The destination of our trip across to the east coast of Yorkshire was Saltmarshe, on the banks of the River Ouse, flowing out into the Humber estuary.

Saltmarshe sign
Saltmarshe sign

Every village in England welcomes careful drivers. Not only because that’s always a good idea but because most of the places we went had rather narrow roads.

Railway bridge
Railway bridge near Saltmarshe

You can see why it is a salt marsh; it is as flat as Saskatchewan and the river is tidal at this point. Here is the river, which was on the other side of a dyke from the cottage we stayed in.

River Ouse
River Ouse

We stayed in Orchard Cottage, one of two on this farm. We highly recommend it. Very comfortable and welcoming hosts.  They were barely recovered from the recent very bad weather which had resulted in extensive floods.  We saw some of the areas not cleaned up and it must have been a heroic attempt to get ready for us.

Orchard Cottage
Orchard Cottage

Yes, that’s a stable on the left side.  The horses were quiet “neigh”bours.  There were many birds in the garden.  The English blackbirds are beautiful singers, unlike our raucous red-winged blackbirds.  Here is another bird among the petals dropped from the apple trees.

Pied Wagtail
Pied Wagtail

In order to construct a railway, raised above the floodplain, fill was required.  That left a hole, now a wetland bird sanctuary, called Saltmarshe Delph.  (For my non-English readers, “delph” is English for “quarry”)

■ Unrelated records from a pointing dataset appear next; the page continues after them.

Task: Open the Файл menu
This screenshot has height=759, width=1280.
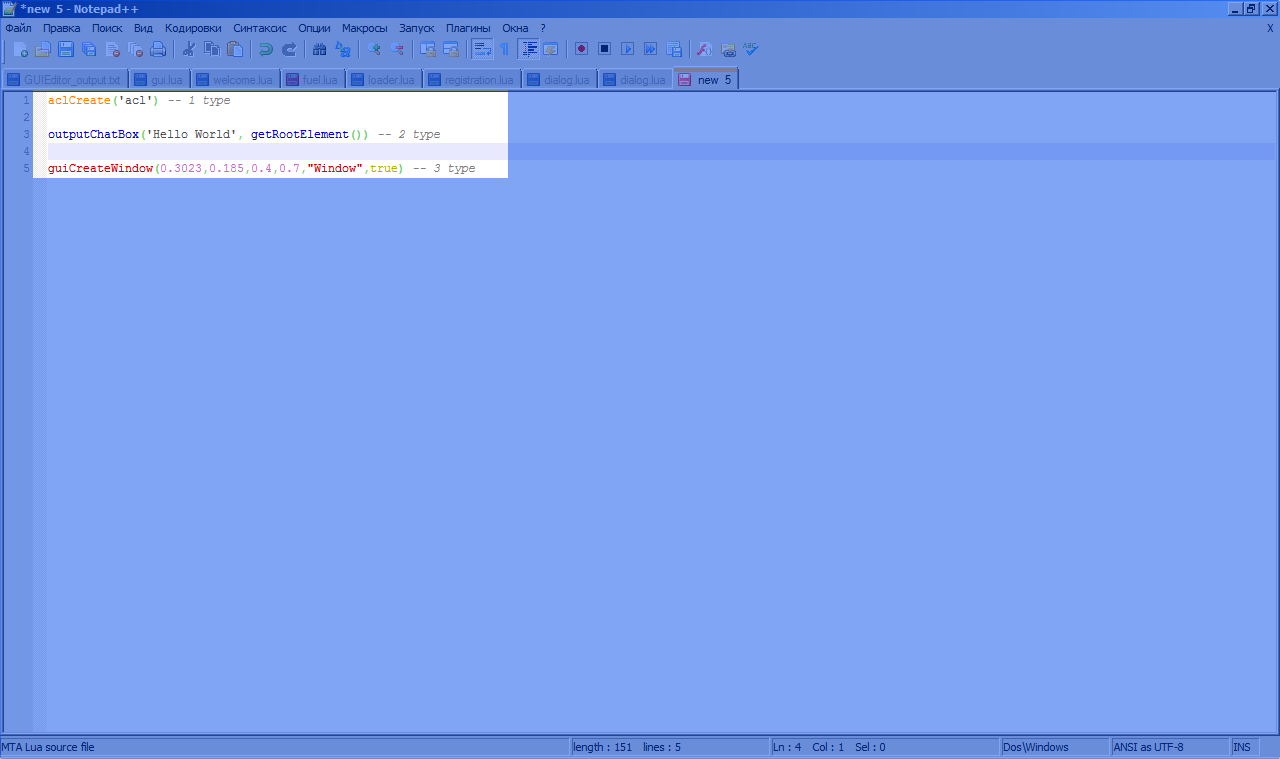Action: pyautogui.click(x=18, y=28)
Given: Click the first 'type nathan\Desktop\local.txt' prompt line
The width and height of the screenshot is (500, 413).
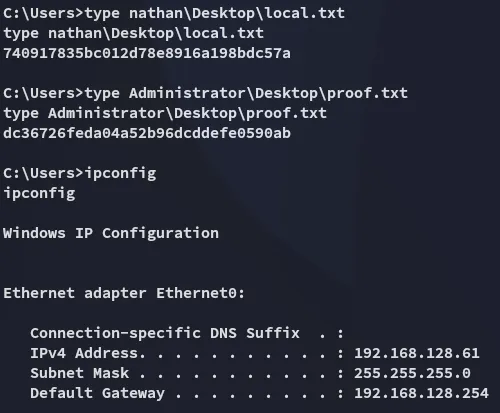Looking at the screenshot, I should [x=174, y=14].
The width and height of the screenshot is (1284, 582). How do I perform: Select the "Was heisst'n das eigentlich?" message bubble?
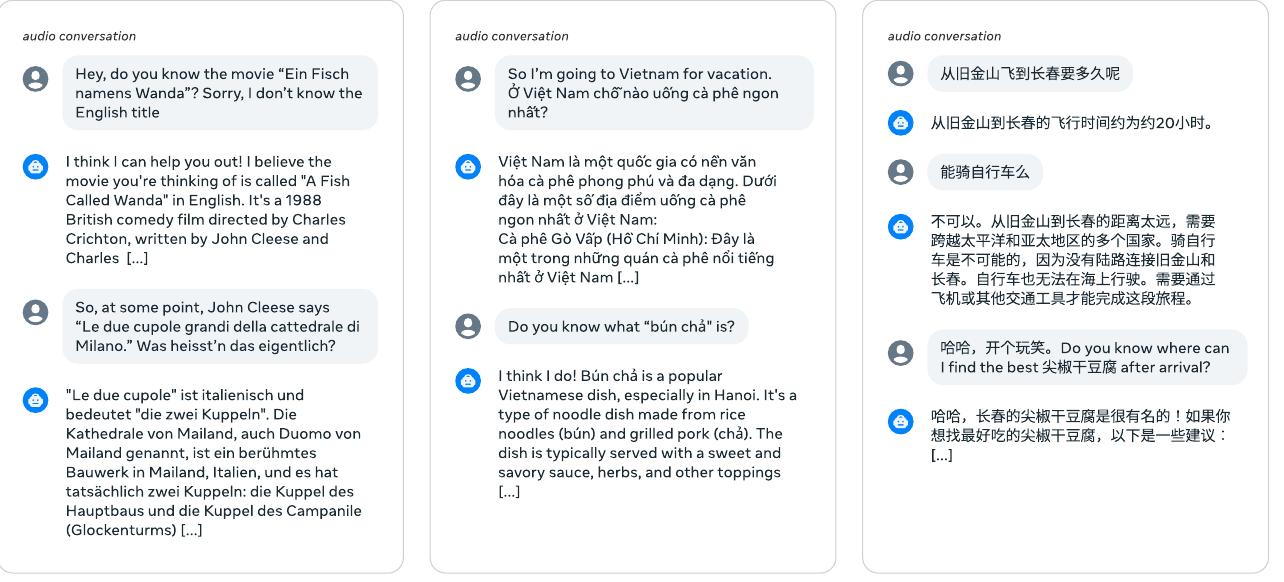click(x=219, y=326)
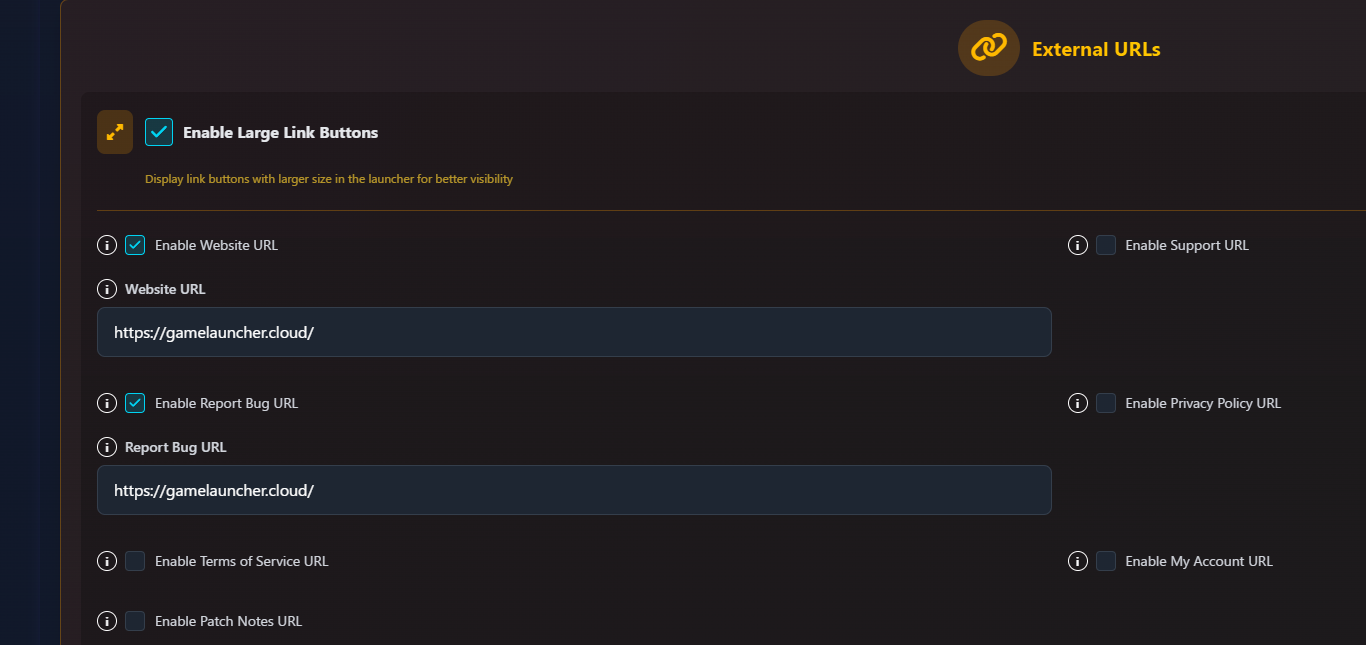Turn on Enable Privacy Policy URL checkbox
This screenshot has height=645, width=1366.
(1106, 403)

In the aftermath of the flood, the delph was not as accessible as it presumably is in normal times.  The surrounding trees were still submerged a foot in water, so it was hard to get to a suitable point for photography without getting rather wet and as I just had time for a short visit, I didn’t do that.  I wish I’d had my brother-in-law’s folding kayak.  My canoe is hard to fit into a suitcase.  Still, I did get a few pictures:

Swan with Cygnets
Swan with Cygnets

In case you were wondering why baby swans are called cygnets, it is because we English are perverse and took the name of the adult animal from Old English, but the baby from the Greek, which is also the root of the “latin” name, Cygnus olor.

Just because swans always look too dignified, here is one looking less so, using its long neck to feed under water.

Swan feeding
Swan feeding

Swans in England belong to the Queen.  At the May Ball, in Cambridge University, they have the privilege of roasting some of them.  Unfortunately I missed my chances as I needed money so as the May Ball was a couple of weeks after end of the year, I was already hard a work back up north, sweating in a factory-style bakery. As I’m still a College member, in theory I could still go but it’s a long way to go to eat a bird.

Back to birds; here’s some more:

Cormorant: Saltmarshe Delph
Cormorant: Saltmarshe Delph
Crested Grebe
Crested Grebe
Heron and Mallards
Heron and Mallards

I heard lots more birds than I saw but would have needed much more time to track them down.  And my binoculars magnify more than my telephoto lens so I saw more than I could photograph.

That’s all I have time for tonight.  Next entry will have another, larger, wetland reserve and a few pictures of shore birds from Spurn Head.

I have lots of pictures from home now, but they’ll have to wait until I finish the trip photos.